• [WHAT YOU HAVE TO DO]:
Output the material again word for word, starting at the line that contains "You are a computer-use" and ending at the line that contains "[x=486, y=352]", with both of those lines included.

• [DATASET]:
───
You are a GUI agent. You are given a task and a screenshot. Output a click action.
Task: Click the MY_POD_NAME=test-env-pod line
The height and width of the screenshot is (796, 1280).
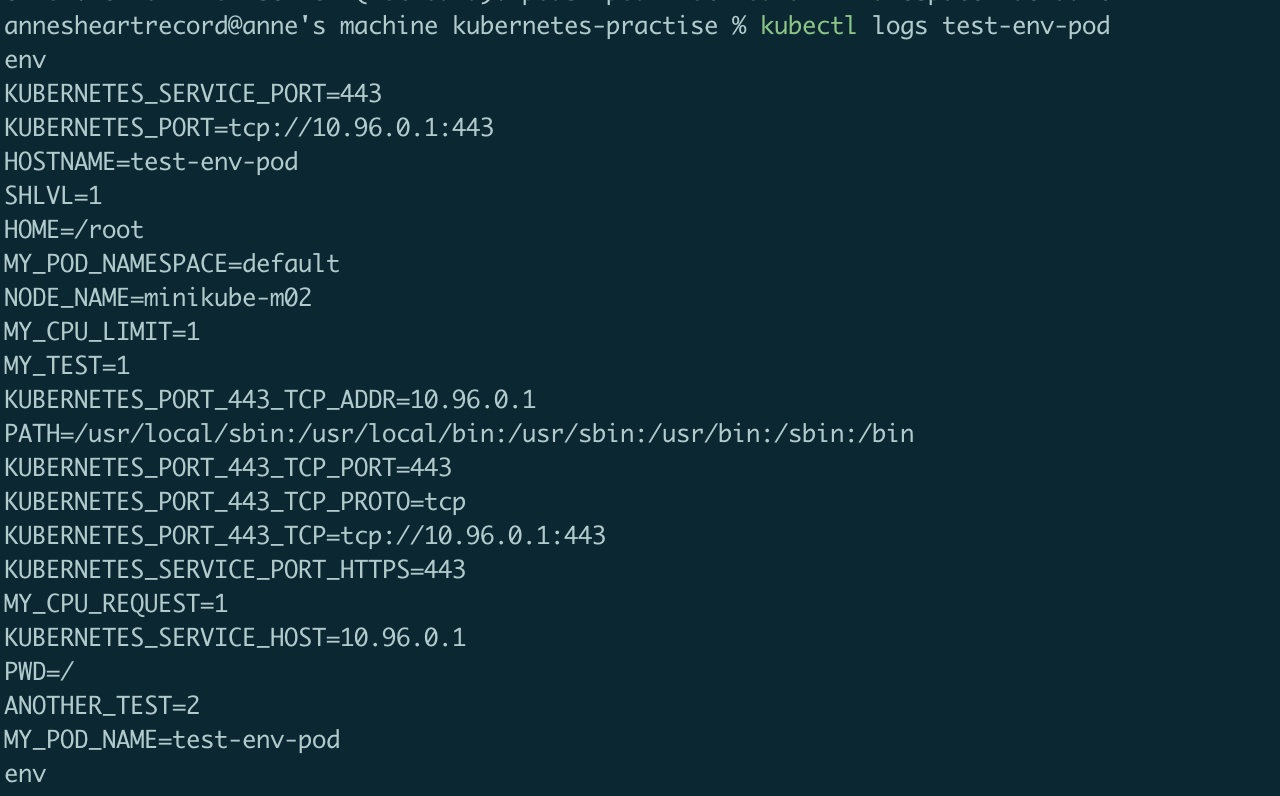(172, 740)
───
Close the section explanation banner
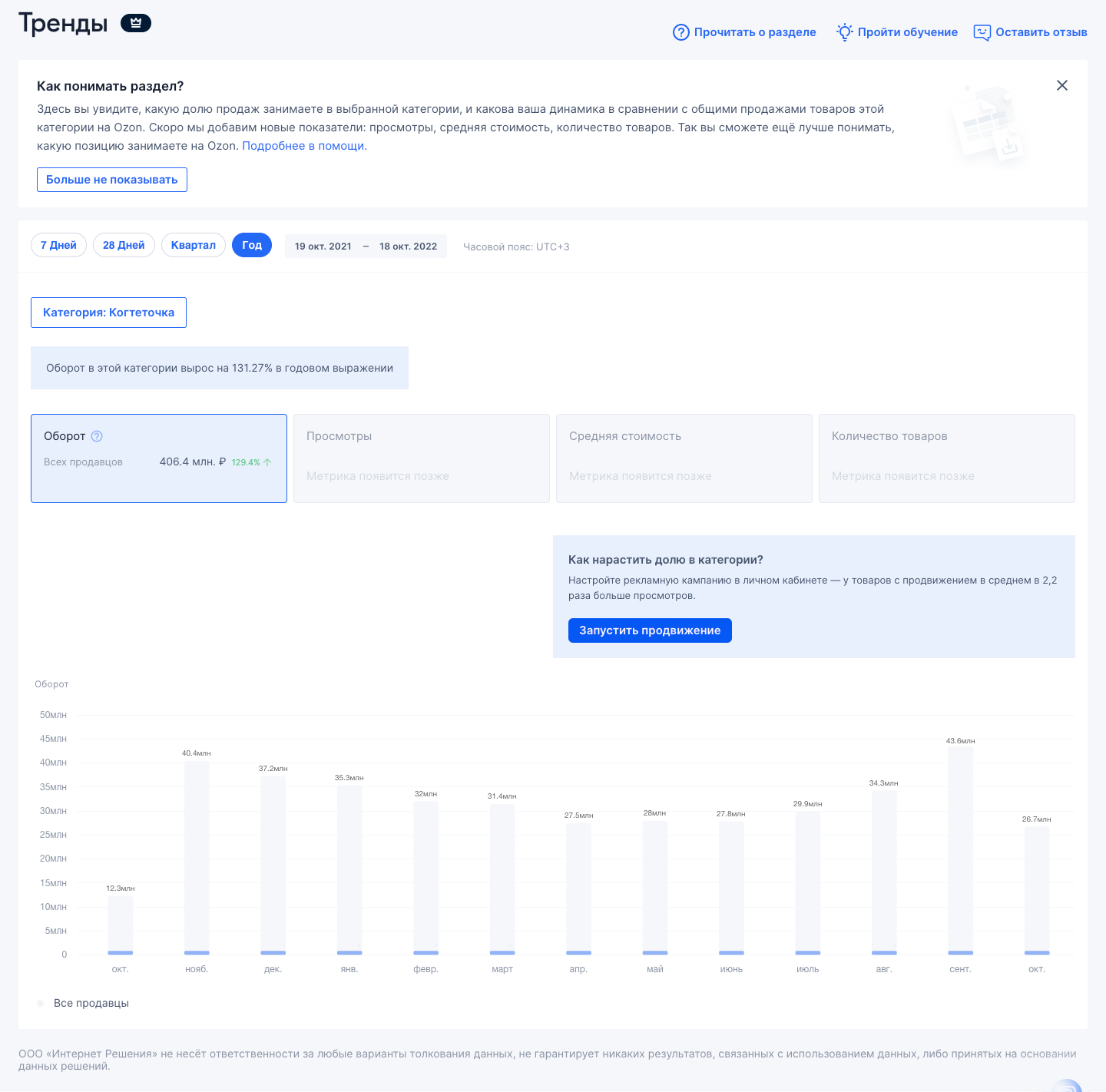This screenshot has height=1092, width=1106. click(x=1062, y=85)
───
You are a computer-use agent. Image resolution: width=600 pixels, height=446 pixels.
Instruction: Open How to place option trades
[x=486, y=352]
───
• [TASK SOLUTION]:
You are a computer-use agent. Image resolution: width=600 pixels, height=446 pixels.
Instruction: Open How to place option trades
[x=486, y=352]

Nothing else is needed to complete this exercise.